Design Document: Skylark Remote Repositories

Design documents are not descriptions of the current functionality of Bazel. Always go to the documentation for current information.

Status: implemented

Author: dmarting@google.com

Reviewers: lberki@google.com, laurentlb@google.com, kchodorow@google.com

Design document published: 02 July 2015

Context

Skylark is the extension language for Bazel and lets Bazel users describe the build for new languages easily. External users do not create native rules and we want to avoid them doing so.

Remote repositories are a convenient way to specify your third party dependencies and to fetch them along with the build if you don’t want to check them in your repository.

This document discuss “Skylark Remote Repositories”, that is creating new remote repository rules using Skylark.

Why?

  • Enable users to specify new kind of repositories, we already have requests for PyPI for example. We don’t want to be supporting every kind of repository that exists outside.
  • Enable Skylark rules to write macros to have one-liners for including all their tools in your WORKSPACE file.
  • Enable configuration of languages tooling: bazel init first approach as a separate tools is not really user-friendly and the same kind of flexibility can be achieved by creating repositories rule in Skylark. An example for the JDK is here.

User interface (see the JDK example)

The load statement will now be available from the WORKSPACE, working the same way it does for build file but with WORKSPACE specific functions instead.

In the same way that we have macros and rules for the BUILD file, we are going to have macros and rule for the WORKSPACE file. The former will be a convenient way to combine remote repositories and the latter enable creation of new repositories kind.

Macros

Skylark macros would be activated in the WORKSPACE file and would behave as expected. Macros would enable to combine remote repositories creation and bind into a single rules E.g. setup_java() would set-up all bindings and the local repository needed to build java target:

def setup_java():
  native.new_local_repository(name = jdk-local, path = /usr/share/java/jdk8, build_file = jdk.BUILD)
  for target in ["jni_header", "jni_md_header", "langtools", "bootclasspath", "extdir", "toolchain", "jdk", "java", "javac", "jar"]:
    native.bind(name=target, actual="@%s//:%s" % (name, target))
  native.bind(name="jni_md_header-linux", actual="@%s//:jni_md_header" % name)
  native.bind(name="jni_md_header-darwin", actual="@%s//:jni_md_header" % name)

Remote repository rule

A remote repository rule would be set-up the same way we set-up a build rule but with the repository_rule statement:

jdk_repository = repository_rule(
  implementation = my_impl,
  attrs = {
     java_home: attr.string(mandatory=False),
     java_version: attr.string(default=1.8),
  }

This statement takes only 2 arguments: an implementation function and a list of attributes.
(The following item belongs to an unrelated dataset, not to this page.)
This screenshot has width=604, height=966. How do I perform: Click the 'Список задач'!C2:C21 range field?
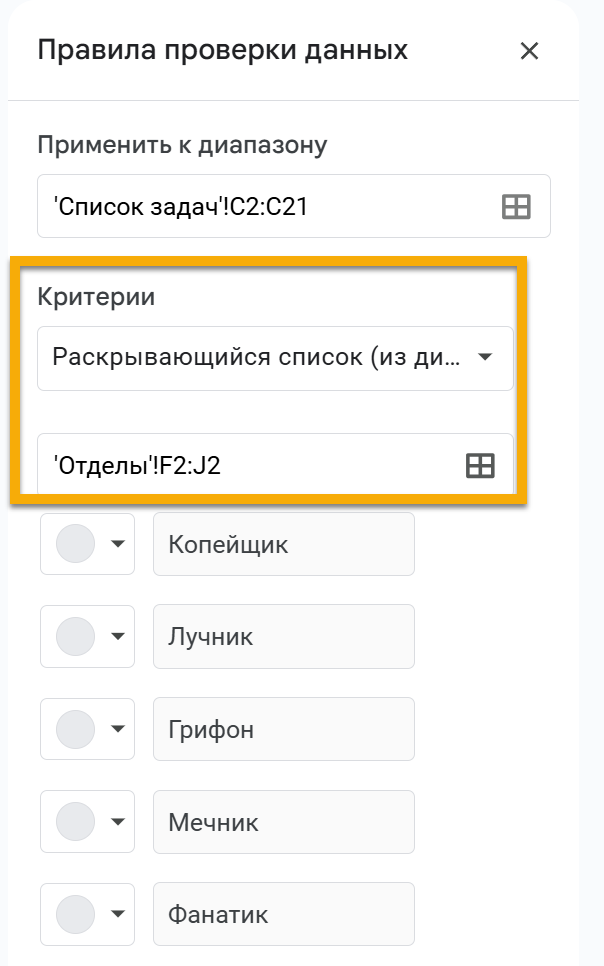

The syntax is similar to the rule statement but attributes can only takes primitive type (String, Label, Integer, Boolean, …) and not artifacts.

The implementation function takes exactly one argument: the repository context. This context will provides many convenience methods for doing non hermetic operations, e.g., :

  • For discovering the environment:
    • access system environment (ctxt.os),
    • execute a program and get the standard output (ctxt.execute) to discover the environment,
  • For creating the remote repository:
    • fetch an artifact from URL (ctxt.download),
    • uncompress an artifact (ctxt.path(...).uncompress(outputPath)),
    • “copy” a directory from the system (ctx.fetch_path(...)),
    • create a build file (ctxt.build_file(...))

The precise list of methods the repository context will support will be augmented on-demand depending on what makes sense for our users.

How?

A preliminary quick and dirty prototype can be found here and here.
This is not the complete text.